Problem:
Report each line of the data that includes the word "horizontal".

Records:
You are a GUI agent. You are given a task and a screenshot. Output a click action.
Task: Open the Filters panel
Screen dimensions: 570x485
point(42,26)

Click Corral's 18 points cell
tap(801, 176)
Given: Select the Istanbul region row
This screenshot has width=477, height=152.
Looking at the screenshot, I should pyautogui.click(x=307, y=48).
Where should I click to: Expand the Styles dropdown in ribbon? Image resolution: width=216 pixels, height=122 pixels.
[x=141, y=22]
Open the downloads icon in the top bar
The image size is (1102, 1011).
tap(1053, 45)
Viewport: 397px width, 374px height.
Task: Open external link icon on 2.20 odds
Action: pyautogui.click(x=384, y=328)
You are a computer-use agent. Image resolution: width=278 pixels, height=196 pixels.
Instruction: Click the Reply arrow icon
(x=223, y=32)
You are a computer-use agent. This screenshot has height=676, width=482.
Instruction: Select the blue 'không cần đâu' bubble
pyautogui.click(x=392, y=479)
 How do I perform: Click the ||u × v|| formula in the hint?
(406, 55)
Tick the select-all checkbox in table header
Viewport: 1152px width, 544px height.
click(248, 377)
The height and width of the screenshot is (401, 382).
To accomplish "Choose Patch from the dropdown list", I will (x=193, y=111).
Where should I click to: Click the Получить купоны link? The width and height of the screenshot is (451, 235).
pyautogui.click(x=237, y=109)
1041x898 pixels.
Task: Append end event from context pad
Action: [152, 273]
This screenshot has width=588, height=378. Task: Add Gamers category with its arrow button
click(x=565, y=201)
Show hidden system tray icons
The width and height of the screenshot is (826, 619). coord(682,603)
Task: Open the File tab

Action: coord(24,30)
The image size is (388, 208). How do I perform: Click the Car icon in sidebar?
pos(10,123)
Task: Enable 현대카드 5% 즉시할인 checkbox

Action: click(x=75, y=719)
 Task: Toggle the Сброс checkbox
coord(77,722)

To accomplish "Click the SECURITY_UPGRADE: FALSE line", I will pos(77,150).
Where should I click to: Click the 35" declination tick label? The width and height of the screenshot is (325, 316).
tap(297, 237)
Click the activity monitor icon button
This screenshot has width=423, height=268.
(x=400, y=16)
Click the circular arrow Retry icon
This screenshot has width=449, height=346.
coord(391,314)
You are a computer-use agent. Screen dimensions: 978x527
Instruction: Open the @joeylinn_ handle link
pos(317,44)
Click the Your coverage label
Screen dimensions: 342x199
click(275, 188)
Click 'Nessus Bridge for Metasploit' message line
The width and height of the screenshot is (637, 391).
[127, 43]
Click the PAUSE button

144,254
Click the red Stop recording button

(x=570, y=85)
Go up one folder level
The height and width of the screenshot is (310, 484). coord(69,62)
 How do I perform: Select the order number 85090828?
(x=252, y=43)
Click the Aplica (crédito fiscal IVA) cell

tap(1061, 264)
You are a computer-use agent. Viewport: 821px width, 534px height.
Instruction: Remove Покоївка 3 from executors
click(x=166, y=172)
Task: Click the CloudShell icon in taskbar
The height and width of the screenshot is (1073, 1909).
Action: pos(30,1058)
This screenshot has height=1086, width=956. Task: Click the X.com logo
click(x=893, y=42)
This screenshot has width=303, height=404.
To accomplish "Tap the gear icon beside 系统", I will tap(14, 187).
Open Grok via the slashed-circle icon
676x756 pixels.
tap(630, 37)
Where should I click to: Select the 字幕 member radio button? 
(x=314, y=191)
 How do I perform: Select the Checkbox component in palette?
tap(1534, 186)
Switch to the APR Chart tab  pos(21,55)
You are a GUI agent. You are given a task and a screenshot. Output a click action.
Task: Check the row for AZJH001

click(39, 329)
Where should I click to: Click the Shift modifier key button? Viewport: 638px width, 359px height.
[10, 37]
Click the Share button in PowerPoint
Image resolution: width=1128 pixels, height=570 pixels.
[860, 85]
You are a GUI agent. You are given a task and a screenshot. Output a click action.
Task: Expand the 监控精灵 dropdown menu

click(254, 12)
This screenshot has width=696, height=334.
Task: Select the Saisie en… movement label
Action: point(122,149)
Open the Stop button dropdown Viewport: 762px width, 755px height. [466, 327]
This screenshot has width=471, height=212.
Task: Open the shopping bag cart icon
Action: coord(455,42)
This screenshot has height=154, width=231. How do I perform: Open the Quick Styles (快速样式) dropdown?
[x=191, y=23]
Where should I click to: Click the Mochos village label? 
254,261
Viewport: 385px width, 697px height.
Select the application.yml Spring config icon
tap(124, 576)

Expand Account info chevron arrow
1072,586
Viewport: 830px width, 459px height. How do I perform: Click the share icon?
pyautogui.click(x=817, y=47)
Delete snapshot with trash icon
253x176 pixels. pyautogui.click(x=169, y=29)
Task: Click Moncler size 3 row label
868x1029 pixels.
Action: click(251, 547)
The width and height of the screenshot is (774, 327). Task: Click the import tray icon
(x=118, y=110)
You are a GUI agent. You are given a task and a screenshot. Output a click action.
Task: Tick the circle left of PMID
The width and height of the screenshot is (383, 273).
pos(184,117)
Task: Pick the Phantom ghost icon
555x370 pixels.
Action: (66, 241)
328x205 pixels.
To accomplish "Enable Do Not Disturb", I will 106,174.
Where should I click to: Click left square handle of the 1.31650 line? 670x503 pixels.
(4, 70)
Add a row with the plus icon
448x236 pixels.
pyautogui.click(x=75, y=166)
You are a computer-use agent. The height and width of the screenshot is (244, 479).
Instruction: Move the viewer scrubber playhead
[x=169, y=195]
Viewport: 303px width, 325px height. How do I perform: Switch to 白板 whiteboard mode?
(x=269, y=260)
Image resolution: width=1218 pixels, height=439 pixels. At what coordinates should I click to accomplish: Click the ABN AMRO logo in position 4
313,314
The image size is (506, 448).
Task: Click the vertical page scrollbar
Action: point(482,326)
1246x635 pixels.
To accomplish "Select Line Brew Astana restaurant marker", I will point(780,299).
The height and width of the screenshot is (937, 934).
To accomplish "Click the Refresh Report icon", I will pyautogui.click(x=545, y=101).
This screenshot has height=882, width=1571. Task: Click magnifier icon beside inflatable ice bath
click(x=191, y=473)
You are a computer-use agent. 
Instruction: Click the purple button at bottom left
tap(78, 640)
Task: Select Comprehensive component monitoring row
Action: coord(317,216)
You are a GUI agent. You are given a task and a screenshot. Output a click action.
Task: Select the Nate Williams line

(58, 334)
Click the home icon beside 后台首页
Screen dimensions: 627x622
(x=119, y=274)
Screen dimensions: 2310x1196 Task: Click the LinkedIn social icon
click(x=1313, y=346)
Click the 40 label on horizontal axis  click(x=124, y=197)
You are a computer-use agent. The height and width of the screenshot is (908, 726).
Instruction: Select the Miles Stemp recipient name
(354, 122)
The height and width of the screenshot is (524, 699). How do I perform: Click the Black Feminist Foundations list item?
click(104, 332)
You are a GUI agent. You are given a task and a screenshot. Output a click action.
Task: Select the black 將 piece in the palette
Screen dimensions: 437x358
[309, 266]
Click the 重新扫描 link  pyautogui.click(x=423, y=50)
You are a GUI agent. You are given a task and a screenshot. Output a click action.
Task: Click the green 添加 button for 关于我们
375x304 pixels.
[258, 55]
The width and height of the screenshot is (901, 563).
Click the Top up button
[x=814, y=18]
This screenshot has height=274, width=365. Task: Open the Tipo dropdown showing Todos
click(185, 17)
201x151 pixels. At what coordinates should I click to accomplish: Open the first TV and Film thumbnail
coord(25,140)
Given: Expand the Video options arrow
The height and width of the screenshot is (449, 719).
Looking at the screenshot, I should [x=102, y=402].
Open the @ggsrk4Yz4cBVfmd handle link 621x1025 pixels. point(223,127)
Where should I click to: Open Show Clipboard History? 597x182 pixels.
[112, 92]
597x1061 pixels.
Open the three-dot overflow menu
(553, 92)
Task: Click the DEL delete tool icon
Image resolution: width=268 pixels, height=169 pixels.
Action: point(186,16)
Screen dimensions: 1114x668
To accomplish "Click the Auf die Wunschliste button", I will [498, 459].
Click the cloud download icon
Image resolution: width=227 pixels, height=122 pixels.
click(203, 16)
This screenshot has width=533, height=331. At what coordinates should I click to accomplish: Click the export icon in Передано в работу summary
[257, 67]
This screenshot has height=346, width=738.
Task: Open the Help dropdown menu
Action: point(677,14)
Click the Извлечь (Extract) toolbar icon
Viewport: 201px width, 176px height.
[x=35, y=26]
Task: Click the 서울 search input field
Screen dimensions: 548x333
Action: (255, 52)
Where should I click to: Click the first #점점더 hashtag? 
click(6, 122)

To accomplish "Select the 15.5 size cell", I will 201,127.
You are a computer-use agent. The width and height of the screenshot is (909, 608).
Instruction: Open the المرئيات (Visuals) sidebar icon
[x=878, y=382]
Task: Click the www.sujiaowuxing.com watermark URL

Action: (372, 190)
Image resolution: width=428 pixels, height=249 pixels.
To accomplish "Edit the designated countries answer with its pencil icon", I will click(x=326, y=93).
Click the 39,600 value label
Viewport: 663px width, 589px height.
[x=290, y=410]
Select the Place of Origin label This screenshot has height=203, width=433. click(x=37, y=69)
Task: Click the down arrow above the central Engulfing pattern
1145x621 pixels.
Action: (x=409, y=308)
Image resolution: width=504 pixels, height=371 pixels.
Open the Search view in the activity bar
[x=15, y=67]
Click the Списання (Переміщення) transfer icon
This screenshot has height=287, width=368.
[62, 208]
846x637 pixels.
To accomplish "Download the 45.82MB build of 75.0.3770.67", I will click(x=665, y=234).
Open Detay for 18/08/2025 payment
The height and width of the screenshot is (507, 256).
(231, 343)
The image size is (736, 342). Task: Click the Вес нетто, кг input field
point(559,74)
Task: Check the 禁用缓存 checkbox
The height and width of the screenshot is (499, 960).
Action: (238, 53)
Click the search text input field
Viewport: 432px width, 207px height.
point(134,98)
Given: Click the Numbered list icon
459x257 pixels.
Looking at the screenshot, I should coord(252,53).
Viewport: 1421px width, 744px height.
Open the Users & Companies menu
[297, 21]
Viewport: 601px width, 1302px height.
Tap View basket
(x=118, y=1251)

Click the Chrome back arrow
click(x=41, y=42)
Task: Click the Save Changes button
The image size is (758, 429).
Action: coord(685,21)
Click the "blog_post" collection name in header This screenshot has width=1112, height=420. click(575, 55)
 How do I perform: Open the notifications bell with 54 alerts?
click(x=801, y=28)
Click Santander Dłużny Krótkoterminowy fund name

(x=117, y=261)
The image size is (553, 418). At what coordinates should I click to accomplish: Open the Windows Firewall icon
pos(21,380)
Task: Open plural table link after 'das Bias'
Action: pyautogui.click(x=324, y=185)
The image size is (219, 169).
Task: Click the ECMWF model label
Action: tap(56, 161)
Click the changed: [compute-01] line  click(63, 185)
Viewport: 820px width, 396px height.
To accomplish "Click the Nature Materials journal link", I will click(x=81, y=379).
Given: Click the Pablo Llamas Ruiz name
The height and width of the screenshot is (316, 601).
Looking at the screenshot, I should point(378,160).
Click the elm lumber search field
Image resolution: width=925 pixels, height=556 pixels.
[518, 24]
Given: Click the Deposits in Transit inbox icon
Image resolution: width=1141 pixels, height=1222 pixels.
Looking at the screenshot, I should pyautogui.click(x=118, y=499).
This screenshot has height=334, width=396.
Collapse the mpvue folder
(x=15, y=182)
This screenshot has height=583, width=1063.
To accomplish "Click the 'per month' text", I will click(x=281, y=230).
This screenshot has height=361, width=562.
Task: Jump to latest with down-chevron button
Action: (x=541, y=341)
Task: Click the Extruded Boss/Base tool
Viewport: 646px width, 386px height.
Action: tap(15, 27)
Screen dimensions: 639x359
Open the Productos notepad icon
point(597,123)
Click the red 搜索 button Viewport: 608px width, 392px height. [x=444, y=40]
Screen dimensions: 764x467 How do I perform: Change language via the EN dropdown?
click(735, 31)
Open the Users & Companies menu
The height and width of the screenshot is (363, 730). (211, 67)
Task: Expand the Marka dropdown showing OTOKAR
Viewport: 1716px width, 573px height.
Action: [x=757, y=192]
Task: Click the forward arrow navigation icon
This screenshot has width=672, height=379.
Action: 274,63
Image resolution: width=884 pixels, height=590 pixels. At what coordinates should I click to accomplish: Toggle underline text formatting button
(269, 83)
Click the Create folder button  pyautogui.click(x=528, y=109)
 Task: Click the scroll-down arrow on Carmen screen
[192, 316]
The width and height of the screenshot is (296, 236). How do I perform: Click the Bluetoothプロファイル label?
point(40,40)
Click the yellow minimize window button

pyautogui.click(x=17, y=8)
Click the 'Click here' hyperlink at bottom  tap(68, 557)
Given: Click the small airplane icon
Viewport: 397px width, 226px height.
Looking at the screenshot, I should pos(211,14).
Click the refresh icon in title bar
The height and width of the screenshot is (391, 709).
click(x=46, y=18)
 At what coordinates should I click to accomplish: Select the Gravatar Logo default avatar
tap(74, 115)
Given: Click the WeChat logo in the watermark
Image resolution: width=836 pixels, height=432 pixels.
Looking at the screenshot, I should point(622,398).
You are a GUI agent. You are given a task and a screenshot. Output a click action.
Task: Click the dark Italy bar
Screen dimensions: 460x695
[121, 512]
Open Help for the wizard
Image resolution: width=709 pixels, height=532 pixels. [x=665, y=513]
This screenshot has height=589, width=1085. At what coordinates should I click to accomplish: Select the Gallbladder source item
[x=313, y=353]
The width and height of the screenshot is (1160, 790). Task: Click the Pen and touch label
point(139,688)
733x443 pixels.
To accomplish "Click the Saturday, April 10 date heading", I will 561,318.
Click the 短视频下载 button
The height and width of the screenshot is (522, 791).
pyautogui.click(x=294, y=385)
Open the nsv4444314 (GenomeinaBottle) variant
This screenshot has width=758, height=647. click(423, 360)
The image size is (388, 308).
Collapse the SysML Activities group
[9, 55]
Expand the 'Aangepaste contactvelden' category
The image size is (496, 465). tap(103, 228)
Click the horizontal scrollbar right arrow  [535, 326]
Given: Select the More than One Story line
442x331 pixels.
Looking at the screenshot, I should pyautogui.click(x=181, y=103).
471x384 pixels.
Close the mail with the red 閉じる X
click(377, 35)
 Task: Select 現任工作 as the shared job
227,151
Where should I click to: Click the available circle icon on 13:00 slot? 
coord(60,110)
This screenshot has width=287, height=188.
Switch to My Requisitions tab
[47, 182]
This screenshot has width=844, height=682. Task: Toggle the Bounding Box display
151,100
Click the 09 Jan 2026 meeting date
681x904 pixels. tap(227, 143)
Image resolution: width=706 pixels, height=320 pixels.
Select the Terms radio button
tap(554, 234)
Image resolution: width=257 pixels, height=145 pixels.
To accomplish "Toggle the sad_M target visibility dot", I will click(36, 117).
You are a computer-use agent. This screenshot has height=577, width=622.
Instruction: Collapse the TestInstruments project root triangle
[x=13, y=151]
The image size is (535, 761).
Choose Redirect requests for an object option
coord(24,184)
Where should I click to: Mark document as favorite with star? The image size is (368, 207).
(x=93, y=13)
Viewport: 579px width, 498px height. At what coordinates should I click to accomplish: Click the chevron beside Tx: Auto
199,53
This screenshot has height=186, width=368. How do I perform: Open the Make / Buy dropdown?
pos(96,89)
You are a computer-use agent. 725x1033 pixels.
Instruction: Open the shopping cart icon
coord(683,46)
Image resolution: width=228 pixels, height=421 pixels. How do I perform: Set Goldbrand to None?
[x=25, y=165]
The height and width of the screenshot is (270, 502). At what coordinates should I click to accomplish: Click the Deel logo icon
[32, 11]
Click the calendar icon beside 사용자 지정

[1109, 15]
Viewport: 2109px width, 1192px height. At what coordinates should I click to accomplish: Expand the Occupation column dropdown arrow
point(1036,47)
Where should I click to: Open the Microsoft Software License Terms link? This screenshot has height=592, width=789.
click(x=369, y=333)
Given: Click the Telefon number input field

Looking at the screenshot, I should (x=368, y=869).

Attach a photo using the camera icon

Solution for this exercise:
Click the 40 label on horizontal axis  click(x=124, y=197)
Click the horizontal scrollbar right arrow  [535, 326]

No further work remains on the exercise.